Fix: Call request_approval with action_type="external_send" and include the email preview.
Centralize boundaries and correctness rules. Allow local autonomy only inside those boundaries.
Feedback Capture
When the same prompt failure recurs more than once, the fix belongs in documentation, a validator, or an eval — not as additional prompt advice. Prompt advice is easy to add and easy to forget. A validator that rejects the bad output is permanent.
Treat every run as a feedback opportunity. The standard loop is:
Validate current state
Before acting, confirm the current state is readable and matches expectations. Use tools to query source-of-truth records, not cached assumptions.
Gather source-of-truth context
Load the authoritative context for the task — policies, runbooks, plans, generated references — through the approved tool set.
Produce a plan or action proposal
Generate a bounded plan based on the current state and the available context. Surface judgment calls rather than resolving them silently.
Execute within permission policy
Execute only the actions approved by the permission policy. Route high-risk operations through approval gates.
Validate the result
After execution, validate the result against the objective using the domain-specific validation signals. Do not rely on the model’s self-assessment alone.

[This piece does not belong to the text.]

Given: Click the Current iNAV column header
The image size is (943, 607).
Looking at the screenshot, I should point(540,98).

Capture proof and evidence
Record the evidence that the task succeeded — reconciliation records, approval receipts, diff artifacts, citations, screenshots.
Record and feed back
Record progress, failures, and decisions in the plan or audit trail. Feed recurring issues — repeated failures, ambiguities, gaps — into docs, tools, policies, or evals so the fix compounds.

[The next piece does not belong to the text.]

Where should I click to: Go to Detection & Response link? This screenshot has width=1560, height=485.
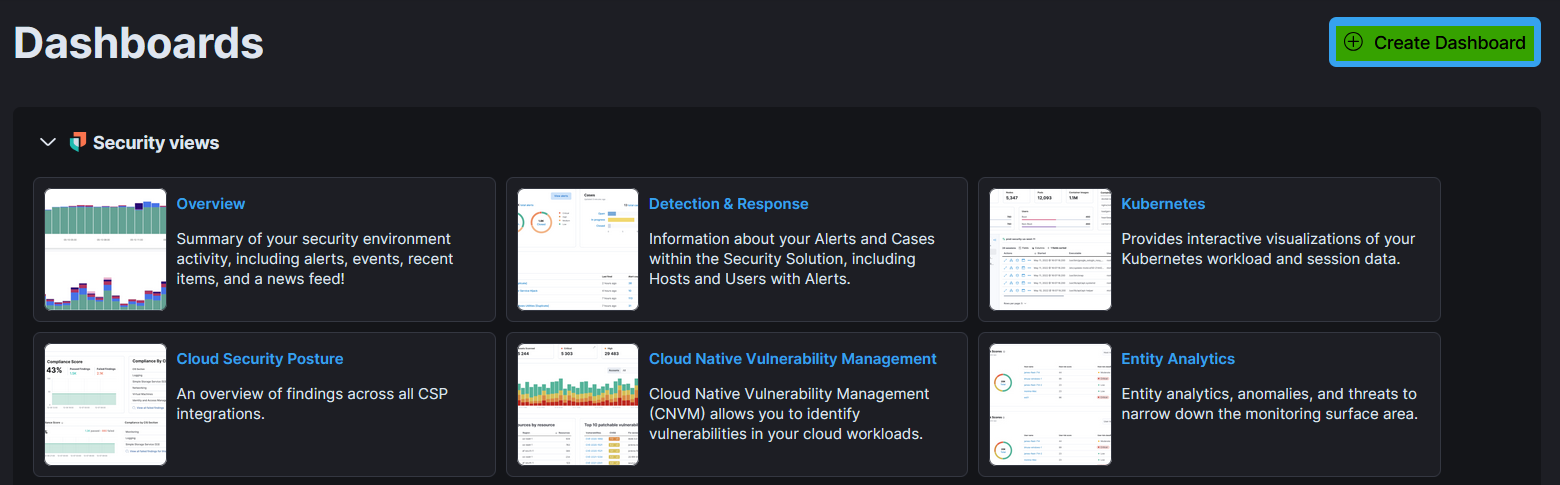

When the agent fails, do not only rewrite the prompt. Ask which missing component caused the failure:
missing instruction
missing source of truth
missing tool
missing validator
missing permission rule
missing sandbox signal
missing eval
missing recovery path
Then encode the fix into the harness, documentation, tools, tests, or evaluations.
Recurring Cleanup
Agents replicate existing patterns, including bad ones. Without cleanup, stale rules, mediocre examples, and weak abstractions compound over time.

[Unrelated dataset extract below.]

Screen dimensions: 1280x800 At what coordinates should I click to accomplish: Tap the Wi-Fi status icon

Run recurring garbage-collection workflows on a scheduled basis:
scan for stale documentation
identify repeated tool failures
find low-quality examples that agents imitate
remove unused tools and skills
update quality scorecards
merge duplicate instructions
retire obsolete workflows
convert repeated review comments into checks
refresh source-of-truth indexes
Risk-tiered review keeps human attention focused where it matters. Use automated validation and sampling for low-risk operations, automated validation plus targeted human review for medium-risk, and explicit human approval before execution for high-risk or regulated operations.
Maintain a small set of golden principles. Make them enforceable wherever possible. The strongest harnesses enforce boundaries mechanically and reserve human attention for judgment, policy exceptions, high-risk commits, and unresolved ambiguity — not for routine verification that a validator could handle.